Le nouveau suivi

J’ai rencontré aujourd’hui la personne qui va s’occuper de mon suivi pour m’aider à gérer mes symptômes de stress post traumatique complexe. Elle est vraiment gentille et efficace et ça s’est bien passé. La conclusion de cette première rencontre n’a absolument pas été que le voisin serait un pauvre garçon innocent qui serait la victime de la grande méchante féministe que je suis, non. Mais plutôt que tout ce que j’ai vécu et ressenti pendant cette interminable année constitue une réaction absolument normale à une situation anormale avec un homme intrusif au comportement malsain relevant de l’intimidation. Le fait que j’aie été capable de maintenir mes activités pendant tout ce temps malgré la présence constante d’une menace dans mon environnement est une preuve de très grande force et non de faiblesse, comme un jugement superficiel sur comment ça m’a affectée pourrait le conclure. Je vais reprendre ma vie, un jour à la fois, parfois vite, parfois lentement.

J’ai au moins récupéré un tronçon de ma rue! C’est déjà ça. C’est possible qu’il y passe durant la nuit en se pensant intelligent, mais bon… s’il a autant de temps à perdre, ça le regarde et ça ne m’affectera pas, à part dans sa tête. Tout n’est pas réglé et je peux le croiser n’importe où dans le quartier, mais l’important c’est que je commence à retrouver un certain espace où je me sens en sécurité. D’abord mon chez moi, puis un peu de ma rue et la vie se chargera de m’aider, je pense, pour la suite. Chose certaine, je n’oublierai pas cette histoire pour de bien mauvaises et pénibles raisons. Elle m’a coûté beaucoup sur le plan de la santé mentale et physique. Elle a affecté toute ma vie. Celle des chiens aussi. Une autre chose que je sais de façon certaine, c’est qu’une personne qui sait qu’une autre personne souffre de CPTSD et qui s’amuse à faire peur à cette personne et à empirer son état, ce n’est clairement pas une personne qui va bien ni une personne avec qui ce serait une bonne idée d’avoir une relation. Je n’aimerai jamais cette personne et je ne voudrai jamais qu’elle fasse partie de ma vie. C’est une bonne chose que légalement cette personne n’ait plus le droit de s’approcher de moi ni de communiquer avec moi. Ça l’empêche un peu de me pourrir la vie.

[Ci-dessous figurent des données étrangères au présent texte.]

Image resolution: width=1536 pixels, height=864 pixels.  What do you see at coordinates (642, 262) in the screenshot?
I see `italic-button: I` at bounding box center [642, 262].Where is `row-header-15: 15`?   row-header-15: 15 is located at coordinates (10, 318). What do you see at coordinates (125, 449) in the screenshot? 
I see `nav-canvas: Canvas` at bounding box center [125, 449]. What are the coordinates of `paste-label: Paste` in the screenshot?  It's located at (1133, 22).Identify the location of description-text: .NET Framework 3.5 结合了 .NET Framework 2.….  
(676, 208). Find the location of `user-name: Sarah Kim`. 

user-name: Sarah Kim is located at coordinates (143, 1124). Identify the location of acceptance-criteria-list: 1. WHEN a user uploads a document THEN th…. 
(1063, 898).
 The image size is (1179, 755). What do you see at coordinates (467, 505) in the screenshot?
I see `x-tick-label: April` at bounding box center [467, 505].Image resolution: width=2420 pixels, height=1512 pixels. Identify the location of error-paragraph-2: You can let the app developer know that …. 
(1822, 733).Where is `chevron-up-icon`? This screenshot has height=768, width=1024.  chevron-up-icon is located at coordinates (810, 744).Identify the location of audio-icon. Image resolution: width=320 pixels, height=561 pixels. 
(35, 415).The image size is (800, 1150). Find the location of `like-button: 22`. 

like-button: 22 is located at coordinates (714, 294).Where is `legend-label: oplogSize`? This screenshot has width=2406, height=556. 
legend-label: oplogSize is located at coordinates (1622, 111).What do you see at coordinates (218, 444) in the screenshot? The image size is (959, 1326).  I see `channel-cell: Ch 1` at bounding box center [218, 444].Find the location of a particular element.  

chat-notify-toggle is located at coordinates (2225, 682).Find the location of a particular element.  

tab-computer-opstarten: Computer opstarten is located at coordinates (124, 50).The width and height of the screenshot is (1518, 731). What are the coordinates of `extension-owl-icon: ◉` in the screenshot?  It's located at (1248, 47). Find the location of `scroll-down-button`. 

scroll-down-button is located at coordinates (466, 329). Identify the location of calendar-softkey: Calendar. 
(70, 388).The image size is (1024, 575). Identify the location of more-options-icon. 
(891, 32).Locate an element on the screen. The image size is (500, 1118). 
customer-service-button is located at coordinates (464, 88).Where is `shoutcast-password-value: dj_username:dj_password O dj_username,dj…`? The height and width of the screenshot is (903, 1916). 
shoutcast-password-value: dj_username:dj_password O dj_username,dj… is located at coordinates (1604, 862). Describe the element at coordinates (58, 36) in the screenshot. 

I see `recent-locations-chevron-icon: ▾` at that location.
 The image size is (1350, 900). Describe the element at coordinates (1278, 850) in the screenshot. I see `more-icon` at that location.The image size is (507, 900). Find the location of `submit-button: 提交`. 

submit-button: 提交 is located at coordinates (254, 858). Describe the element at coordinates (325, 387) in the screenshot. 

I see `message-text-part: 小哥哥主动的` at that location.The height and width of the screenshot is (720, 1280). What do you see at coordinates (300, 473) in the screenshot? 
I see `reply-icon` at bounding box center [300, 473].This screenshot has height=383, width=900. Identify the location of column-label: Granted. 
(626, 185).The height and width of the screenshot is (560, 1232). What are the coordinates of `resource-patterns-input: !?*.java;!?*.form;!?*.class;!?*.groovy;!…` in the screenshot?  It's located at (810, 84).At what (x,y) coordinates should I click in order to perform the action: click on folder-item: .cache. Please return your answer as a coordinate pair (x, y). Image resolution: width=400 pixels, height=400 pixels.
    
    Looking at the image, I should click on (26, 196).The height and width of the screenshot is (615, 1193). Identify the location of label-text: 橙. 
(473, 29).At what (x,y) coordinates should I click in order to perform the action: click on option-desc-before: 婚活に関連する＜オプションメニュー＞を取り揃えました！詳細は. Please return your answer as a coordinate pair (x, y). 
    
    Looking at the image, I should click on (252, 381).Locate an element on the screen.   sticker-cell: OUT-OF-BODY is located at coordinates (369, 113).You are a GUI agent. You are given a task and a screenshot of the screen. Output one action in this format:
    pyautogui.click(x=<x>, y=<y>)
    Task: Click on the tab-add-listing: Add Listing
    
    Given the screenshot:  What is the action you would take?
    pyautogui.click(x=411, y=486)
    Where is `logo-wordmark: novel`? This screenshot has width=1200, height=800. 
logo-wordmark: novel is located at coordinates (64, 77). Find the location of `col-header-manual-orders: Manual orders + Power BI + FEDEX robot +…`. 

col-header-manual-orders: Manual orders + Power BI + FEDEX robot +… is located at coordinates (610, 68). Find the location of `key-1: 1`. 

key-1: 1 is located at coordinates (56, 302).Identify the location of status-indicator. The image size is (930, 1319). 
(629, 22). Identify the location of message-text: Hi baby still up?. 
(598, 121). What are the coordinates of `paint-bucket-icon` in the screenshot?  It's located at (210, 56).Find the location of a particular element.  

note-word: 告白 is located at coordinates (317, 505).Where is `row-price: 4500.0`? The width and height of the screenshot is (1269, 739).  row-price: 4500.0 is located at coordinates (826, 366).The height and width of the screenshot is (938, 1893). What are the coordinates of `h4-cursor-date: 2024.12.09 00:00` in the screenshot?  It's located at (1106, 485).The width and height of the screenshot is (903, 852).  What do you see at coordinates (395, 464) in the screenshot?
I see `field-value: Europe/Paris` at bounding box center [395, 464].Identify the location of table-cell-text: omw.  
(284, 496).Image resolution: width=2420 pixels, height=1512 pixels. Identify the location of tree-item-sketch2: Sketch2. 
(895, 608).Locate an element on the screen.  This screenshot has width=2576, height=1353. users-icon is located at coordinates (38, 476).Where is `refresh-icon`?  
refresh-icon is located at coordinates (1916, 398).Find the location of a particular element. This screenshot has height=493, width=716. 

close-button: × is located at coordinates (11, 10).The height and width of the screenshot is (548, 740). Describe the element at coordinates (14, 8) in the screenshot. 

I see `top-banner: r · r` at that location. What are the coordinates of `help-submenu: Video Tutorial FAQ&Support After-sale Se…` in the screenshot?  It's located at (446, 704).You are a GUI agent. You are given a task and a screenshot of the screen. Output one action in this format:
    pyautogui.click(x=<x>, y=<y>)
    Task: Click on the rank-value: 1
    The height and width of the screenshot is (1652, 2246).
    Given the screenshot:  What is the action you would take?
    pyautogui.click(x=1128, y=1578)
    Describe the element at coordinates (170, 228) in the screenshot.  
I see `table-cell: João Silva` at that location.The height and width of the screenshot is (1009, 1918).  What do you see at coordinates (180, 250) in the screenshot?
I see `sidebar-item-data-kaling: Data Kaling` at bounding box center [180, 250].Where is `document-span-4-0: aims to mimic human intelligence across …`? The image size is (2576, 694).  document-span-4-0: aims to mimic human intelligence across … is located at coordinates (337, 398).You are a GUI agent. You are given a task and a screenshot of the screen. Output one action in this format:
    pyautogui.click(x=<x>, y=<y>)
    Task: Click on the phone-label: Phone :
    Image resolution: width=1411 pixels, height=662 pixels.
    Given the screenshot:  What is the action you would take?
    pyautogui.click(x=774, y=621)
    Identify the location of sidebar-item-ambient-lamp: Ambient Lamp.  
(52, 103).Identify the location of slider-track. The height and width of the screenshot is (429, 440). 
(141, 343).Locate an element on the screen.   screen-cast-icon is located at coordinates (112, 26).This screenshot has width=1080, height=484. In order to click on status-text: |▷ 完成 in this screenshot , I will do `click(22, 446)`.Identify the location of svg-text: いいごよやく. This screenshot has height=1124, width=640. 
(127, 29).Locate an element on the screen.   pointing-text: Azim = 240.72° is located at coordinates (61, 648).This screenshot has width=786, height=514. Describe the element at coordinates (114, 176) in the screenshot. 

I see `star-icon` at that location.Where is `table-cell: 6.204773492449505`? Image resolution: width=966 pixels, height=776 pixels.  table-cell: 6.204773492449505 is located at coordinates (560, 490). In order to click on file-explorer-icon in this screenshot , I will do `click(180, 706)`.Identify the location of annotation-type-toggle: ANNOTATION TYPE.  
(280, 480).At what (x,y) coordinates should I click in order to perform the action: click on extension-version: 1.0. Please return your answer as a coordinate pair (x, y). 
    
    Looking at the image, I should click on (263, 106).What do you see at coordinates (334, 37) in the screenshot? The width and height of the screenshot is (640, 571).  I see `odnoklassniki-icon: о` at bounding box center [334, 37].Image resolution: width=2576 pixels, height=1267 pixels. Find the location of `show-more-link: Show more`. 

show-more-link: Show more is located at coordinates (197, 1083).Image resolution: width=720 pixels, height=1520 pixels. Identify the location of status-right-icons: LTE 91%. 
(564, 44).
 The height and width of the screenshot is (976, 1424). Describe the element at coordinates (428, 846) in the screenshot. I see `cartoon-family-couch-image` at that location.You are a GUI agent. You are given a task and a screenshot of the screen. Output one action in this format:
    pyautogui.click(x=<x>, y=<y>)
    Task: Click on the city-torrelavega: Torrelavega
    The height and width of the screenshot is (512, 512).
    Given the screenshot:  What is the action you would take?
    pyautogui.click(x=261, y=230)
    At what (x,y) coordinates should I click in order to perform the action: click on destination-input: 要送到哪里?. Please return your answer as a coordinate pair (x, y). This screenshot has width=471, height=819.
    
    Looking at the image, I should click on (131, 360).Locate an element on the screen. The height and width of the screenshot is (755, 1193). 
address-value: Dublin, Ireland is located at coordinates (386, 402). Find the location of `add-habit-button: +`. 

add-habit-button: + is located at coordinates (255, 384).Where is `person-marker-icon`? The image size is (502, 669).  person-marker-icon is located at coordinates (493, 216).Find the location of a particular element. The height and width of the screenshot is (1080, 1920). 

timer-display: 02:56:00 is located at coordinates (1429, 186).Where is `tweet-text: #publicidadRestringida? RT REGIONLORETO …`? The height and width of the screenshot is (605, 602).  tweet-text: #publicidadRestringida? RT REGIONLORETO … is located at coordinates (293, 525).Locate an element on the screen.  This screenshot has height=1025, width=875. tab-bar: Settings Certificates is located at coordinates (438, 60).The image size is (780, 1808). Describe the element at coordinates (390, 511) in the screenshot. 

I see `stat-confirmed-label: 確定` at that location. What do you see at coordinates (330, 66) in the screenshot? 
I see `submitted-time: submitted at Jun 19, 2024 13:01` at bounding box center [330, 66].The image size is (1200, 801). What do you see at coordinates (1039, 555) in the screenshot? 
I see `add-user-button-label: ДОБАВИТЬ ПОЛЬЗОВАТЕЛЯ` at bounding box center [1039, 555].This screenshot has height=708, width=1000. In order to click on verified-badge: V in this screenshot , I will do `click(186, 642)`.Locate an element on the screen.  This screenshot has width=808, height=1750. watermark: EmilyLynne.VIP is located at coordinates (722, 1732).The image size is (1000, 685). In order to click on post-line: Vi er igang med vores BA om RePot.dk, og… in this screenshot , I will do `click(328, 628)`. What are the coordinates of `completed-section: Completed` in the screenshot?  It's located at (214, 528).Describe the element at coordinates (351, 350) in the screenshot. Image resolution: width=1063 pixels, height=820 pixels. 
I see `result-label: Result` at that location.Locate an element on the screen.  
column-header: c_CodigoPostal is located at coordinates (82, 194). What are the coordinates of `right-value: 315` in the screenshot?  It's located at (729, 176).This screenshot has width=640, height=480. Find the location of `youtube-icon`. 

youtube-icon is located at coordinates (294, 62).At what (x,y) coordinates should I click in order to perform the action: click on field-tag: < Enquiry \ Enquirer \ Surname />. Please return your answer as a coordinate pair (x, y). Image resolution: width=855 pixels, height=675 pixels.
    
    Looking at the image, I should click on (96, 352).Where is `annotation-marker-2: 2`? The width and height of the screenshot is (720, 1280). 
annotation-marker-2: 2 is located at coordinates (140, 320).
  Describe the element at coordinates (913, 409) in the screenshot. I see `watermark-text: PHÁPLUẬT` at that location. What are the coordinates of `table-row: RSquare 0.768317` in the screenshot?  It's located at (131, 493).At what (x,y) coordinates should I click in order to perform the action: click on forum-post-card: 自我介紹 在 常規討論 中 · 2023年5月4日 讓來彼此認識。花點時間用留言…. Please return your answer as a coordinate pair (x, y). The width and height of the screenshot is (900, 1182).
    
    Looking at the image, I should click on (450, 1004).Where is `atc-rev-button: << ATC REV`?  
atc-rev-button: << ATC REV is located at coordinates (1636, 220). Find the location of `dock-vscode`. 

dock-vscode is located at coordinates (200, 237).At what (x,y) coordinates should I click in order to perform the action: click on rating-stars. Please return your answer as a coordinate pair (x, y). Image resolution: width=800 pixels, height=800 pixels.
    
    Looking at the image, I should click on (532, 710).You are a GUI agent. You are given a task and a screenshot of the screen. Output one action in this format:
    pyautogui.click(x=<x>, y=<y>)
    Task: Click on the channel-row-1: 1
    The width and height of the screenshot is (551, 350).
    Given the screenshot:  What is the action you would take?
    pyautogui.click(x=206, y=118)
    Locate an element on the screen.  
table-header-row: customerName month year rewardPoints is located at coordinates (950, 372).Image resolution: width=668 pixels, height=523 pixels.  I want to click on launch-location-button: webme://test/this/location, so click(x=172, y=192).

Je ne trouve plus la source…

Des personnes me disent parfois que si ça m’affecte encore, ça veut dire que je suis sous emprise. Je ne le suis pas et je ne l’ai jamais été avec cette personne. Ma peur est juste une peur normale dans une situation anormale avec un homme qui se comporte de façon extrêmement malsaine et violente sur le plan psychologique. Si j’étais sous emprise, il arriverait à me manipuler, ce qui n’a jamais été le cas dès le premier jour de l’histoire.

J’ai trouvé ça sur le profil d’une connaissance aujourd’hui et ça m’a fait sourire.

Je me suis reconnue. Je vais continuer ma route vers une plus belle vie. Ça reste quand même un peu fou de voir qu’une personne agit comme ça en se racontant qu’elle n’a pas de problème alors que j’ai besoin d’un double suivi thérapeutique pour me remettre de la marde qu’il m’a fait vivre. Mais tous les experts vous le diront: ce ne sont jamais les personnes qui ont les problèmes qui sont en thérapie. Ce sont celles qui subissent leurs problèmes qui ont besoin d’aide pour continuer à vivre parce que les personnes malsaines ne se remettent jamais en question.